[Source material]
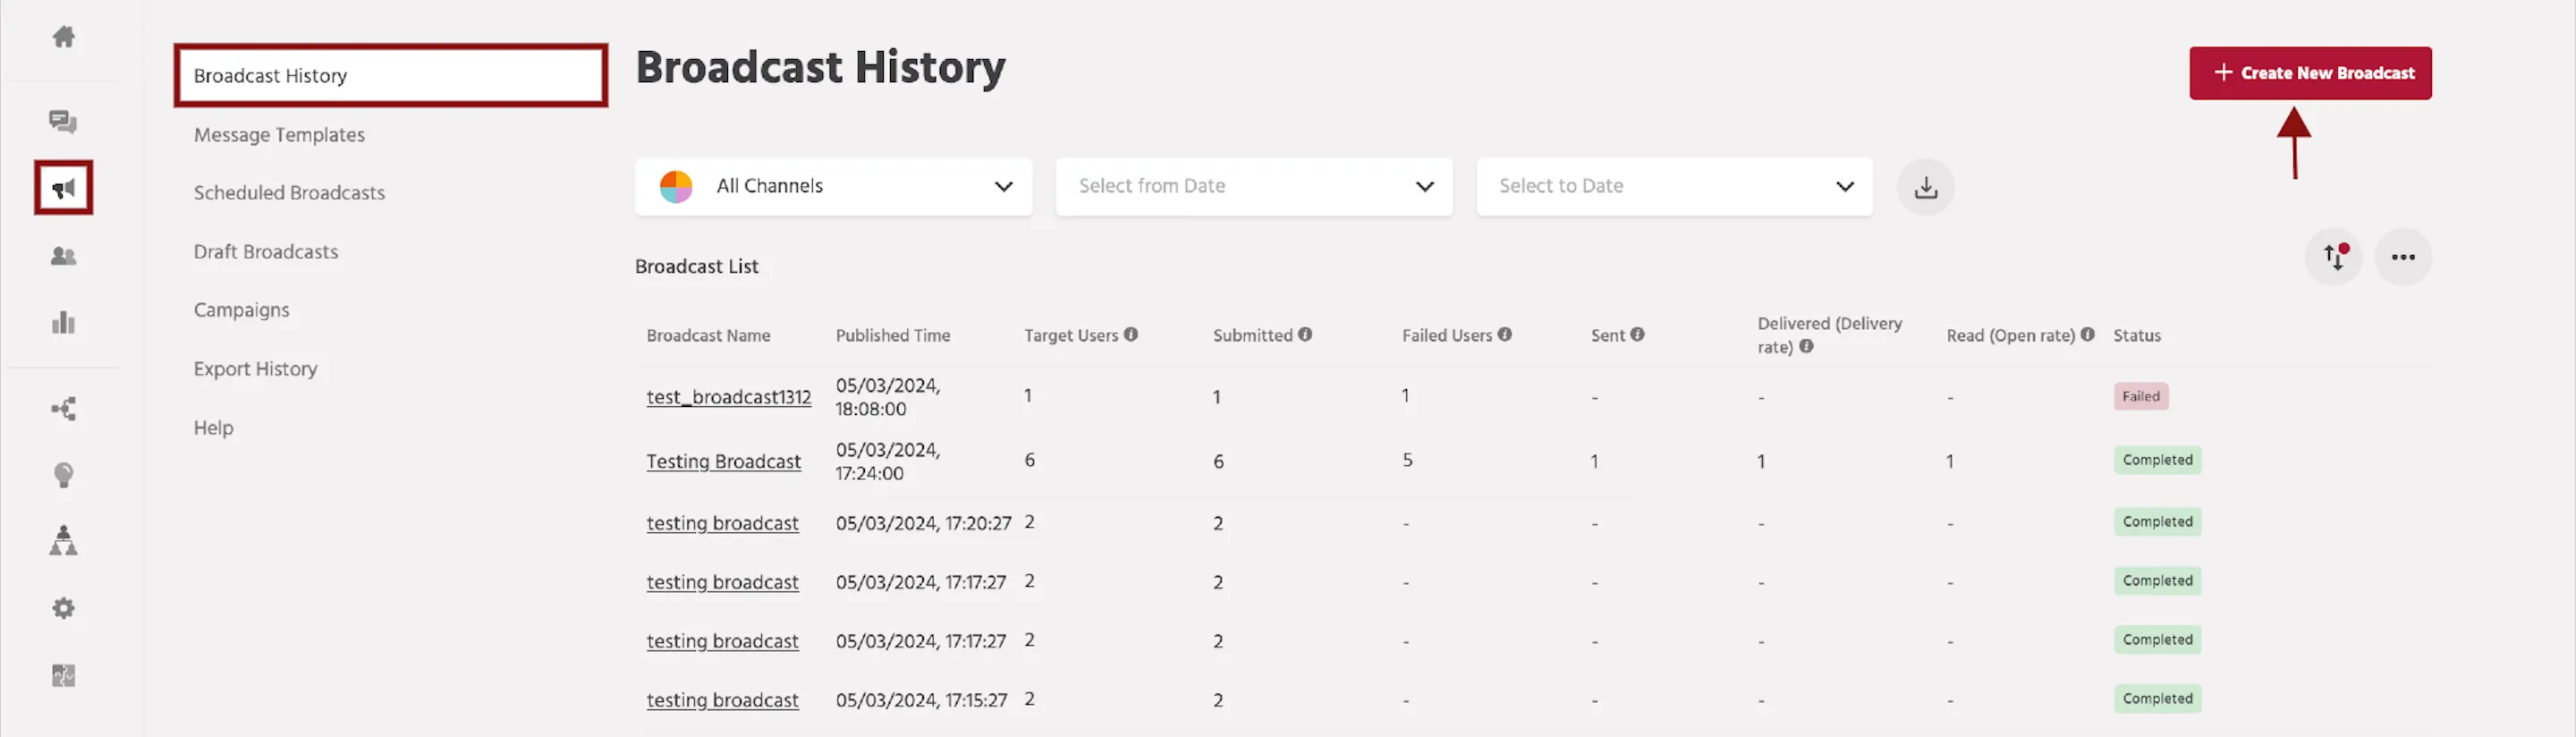Open the Testing Broadcast link
The width and height of the screenshot is (2576, 737).
pos(723,461)
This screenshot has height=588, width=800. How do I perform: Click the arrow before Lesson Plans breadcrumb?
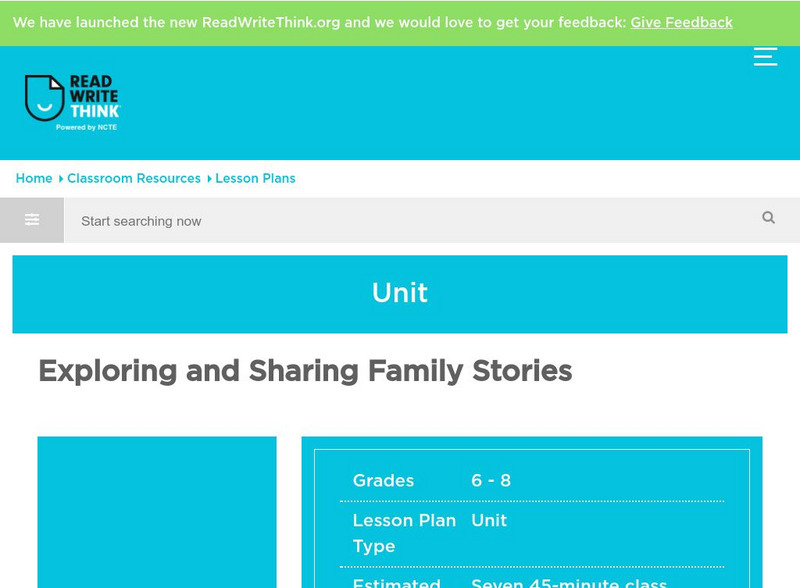click(x=209, y=179)
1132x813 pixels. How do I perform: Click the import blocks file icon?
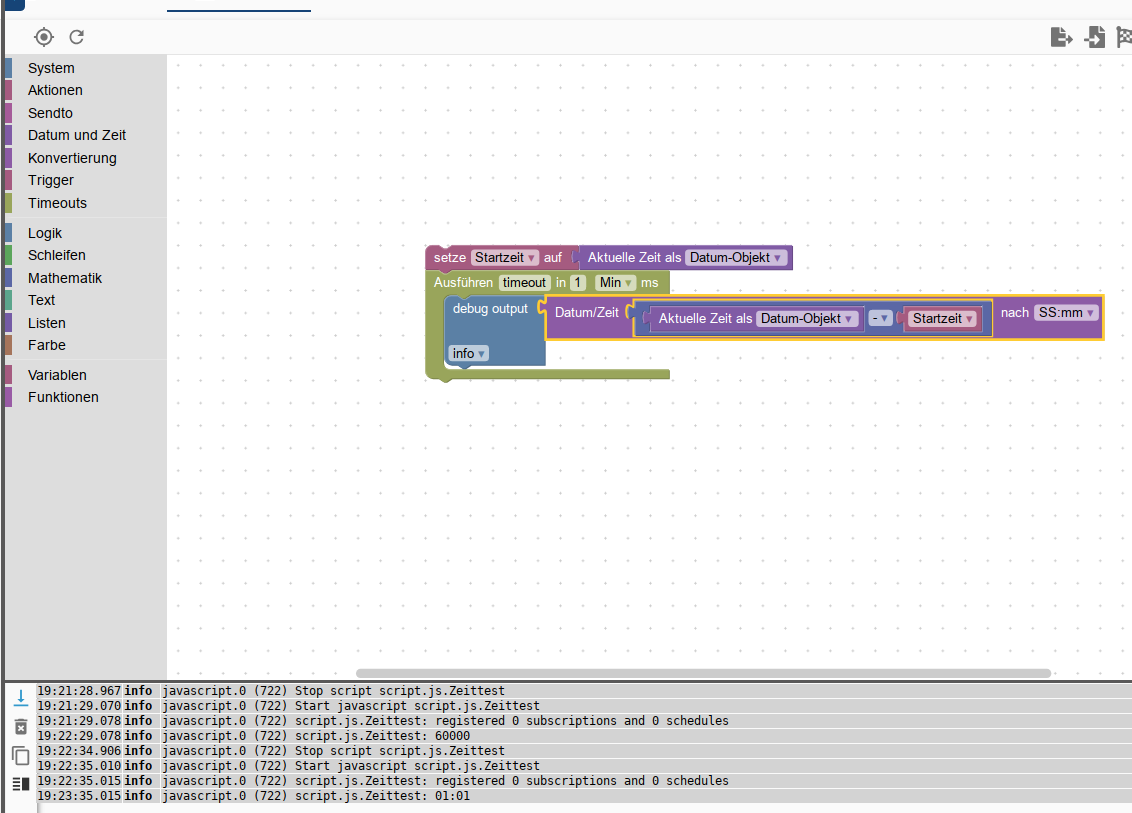pyautogui.click(x=1095, y=37)
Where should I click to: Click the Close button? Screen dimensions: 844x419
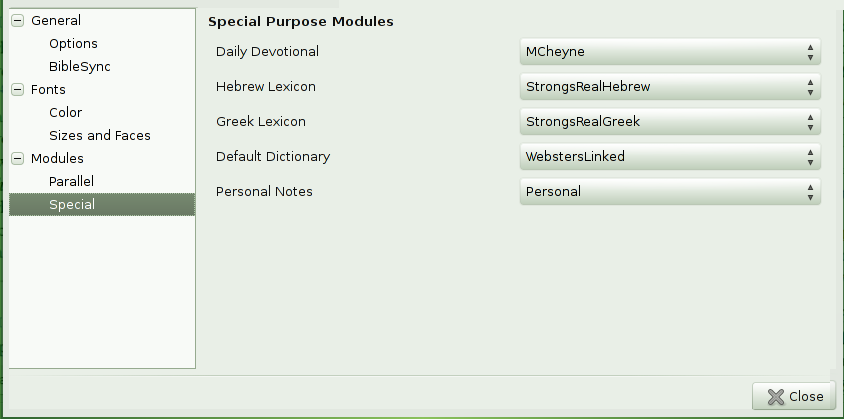click(793, 396)
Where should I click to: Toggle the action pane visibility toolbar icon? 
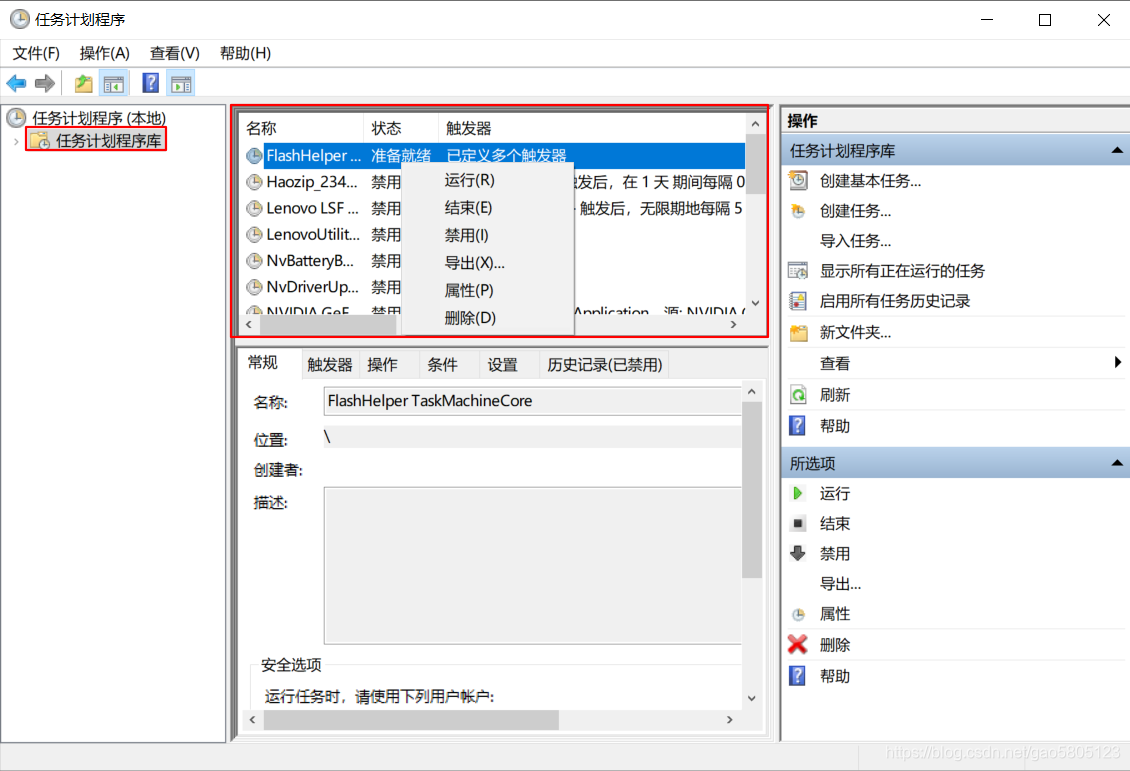click(x=181, y=83)
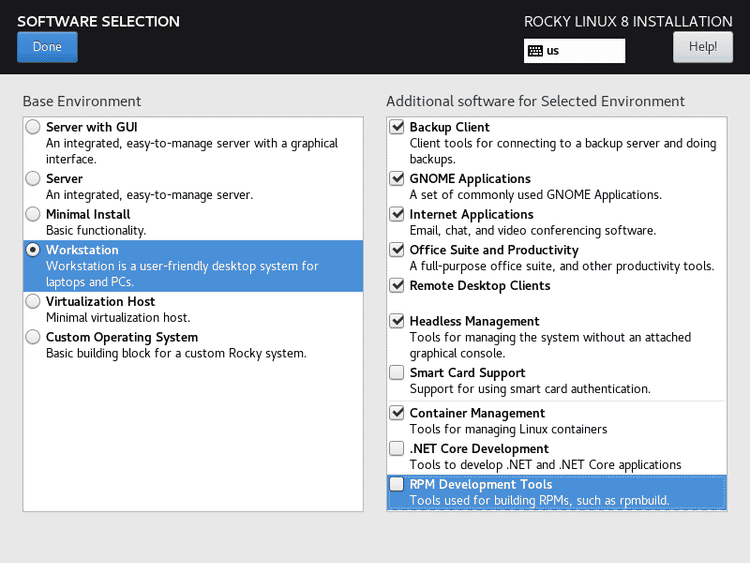Toggle Office Suite and Productivity checkbox
Viewport: 750px width, 563px height.
[x=397, y=250]
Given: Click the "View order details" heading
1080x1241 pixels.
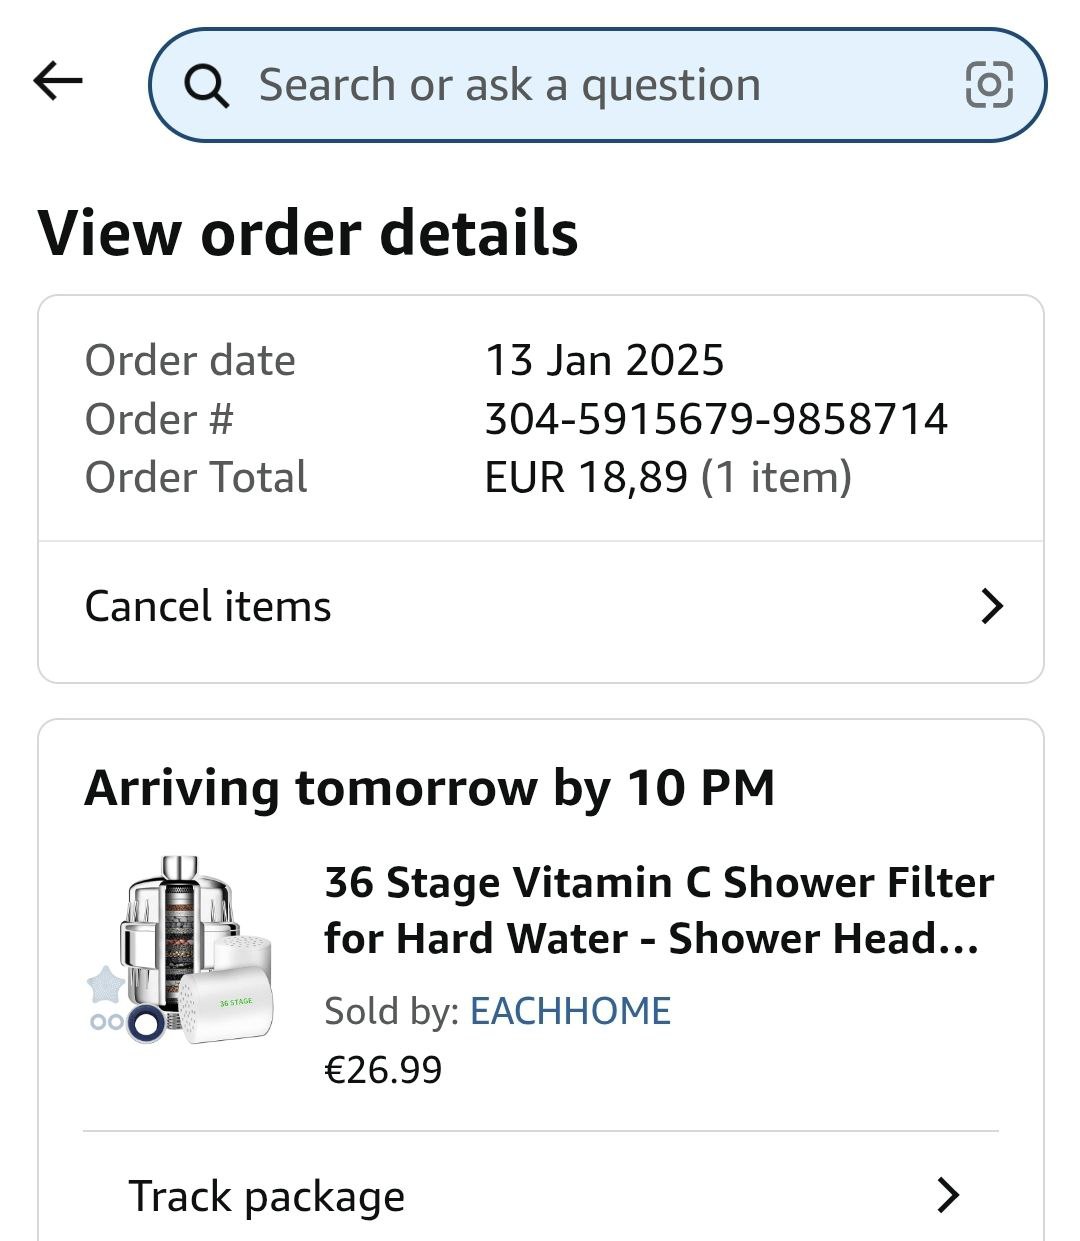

[Directions for this task] Where the line containing "1132x813 pixels. How" appears in the data above, begin there and output every line through the last, exactly and without pictures.

[Response to the exercise]
1132x813 pixels. How do I perform: Click the import blocks file icon?
pyautogui.click(x=1095, y=37)
Where should I click to: Click the Close button? Screen dimensions: 844x419
click(793, 396)
Where should I click to: Toggle the action pane visibility toolbar icon? 
click(x=181, y=83)
Toggle Office Suite and Productivity checkbox
Viewport: 750px width, 563px height.
[x=397, y=250]
Given: Click the "View order details" heading
1080x1241 pixels.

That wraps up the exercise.